In follow-up in vivo studies, the molecules showed activity improving fibrosis in a Bleomycin-induced mouse lung fibrosis model, leading to further improvement in lung function. These compounds also demonstrated a good safety profile in a 14-day repeated mouse dose range-finding (DRF) study.

The best-performing molecule was nominated as a preclinical drug candidate in December 2020 for IND-enabling studies. A final version of the drug candidate, INS018_055, demonstrated highly promising results in multiple preclinical studies including in vitro biological studies, pharmacokinetic and safety studies. The compound improved myofibroblast activation, a contributor to the development of fibrosis. NS018_055's target is novel and has potential relevance in a broad range of fibrotic indications.

After completing IND-enabling studies, Insilico initiated a first-in-human microdose trial of INS018_055 in November 2021, conducted in Australia in 8 healthy volunteers. The results exceeded expectations with a favorable pharmacokinetic and safety profile of the drug in humans which successfully demonstrated clinical proof-of-concept.

The novel small molecule inhibitor advanced to Phase I clinical trials, in which 78 healthy volunteers in New Zealand were enrolled in 10 cohorts consisting of 5 single ascending dose and 5 multiple ascending dose cohorts to determine maximum tolerated dose and establish dosage recommendations for future Phase II studies.

In January 2023, Insilico had achieved positive topline results from its Phase I studies – with INS018_055 found to be safe, and well tolerated by volunteers, with no significant accumulation after 7 days and exhibited a favorable PK profile. These results, along with Orphan Drug Designation by the FDA in February 2023, paved the way for the first Phase II trials for the first fully generative AI drug.

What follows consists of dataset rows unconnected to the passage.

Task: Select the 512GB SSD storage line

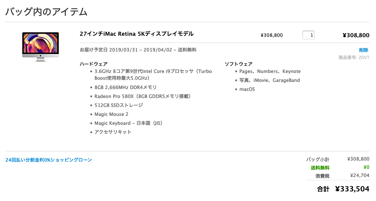Action: pyautogui.click(x=119, y=105)
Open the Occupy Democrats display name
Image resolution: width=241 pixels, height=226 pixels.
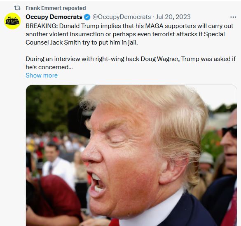pyautogui.click(x=54, y=17)
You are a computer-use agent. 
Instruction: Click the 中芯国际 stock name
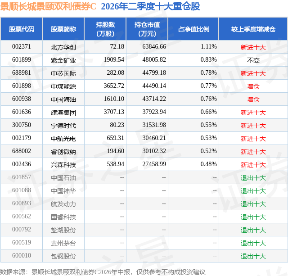(63, 73)
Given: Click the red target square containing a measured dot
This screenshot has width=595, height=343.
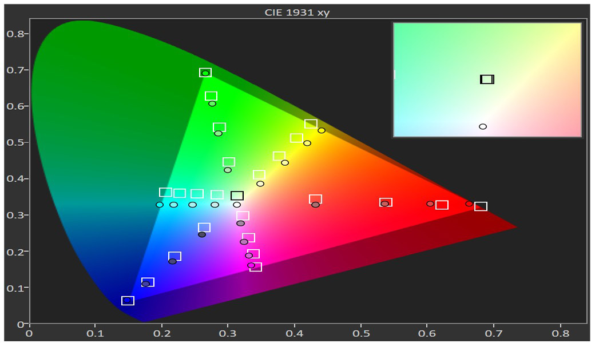Looking at the screenshot, I should pyautogui.click(x=386, y=202).
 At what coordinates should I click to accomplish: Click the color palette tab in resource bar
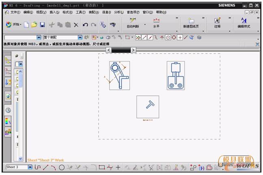pyautogui.click(x=8, y=121)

With the safety of its lead drug candidate for IPF established, Insilico launched Phase II trials with patients in China and the U.S., dosing the first patients in June 2023. The study is a randomized, double-blind, placebo-controlled trial to assess the safety, tolerability, pharmacokinetics and preliminary efficacy of 12-week oral INS018_055 dosage in subjects with IPF divided into four parallel cohorts. The Company will expand the patient population to 60 subjects with IPF at about 40 sites in both the U.S and China.

The launch of Phase II trials for the first AI-discovered and AI-designed drug represents a milestone for the Company and the industry as a whole – and offers hope to IPF patients and others who are awaiting new cures.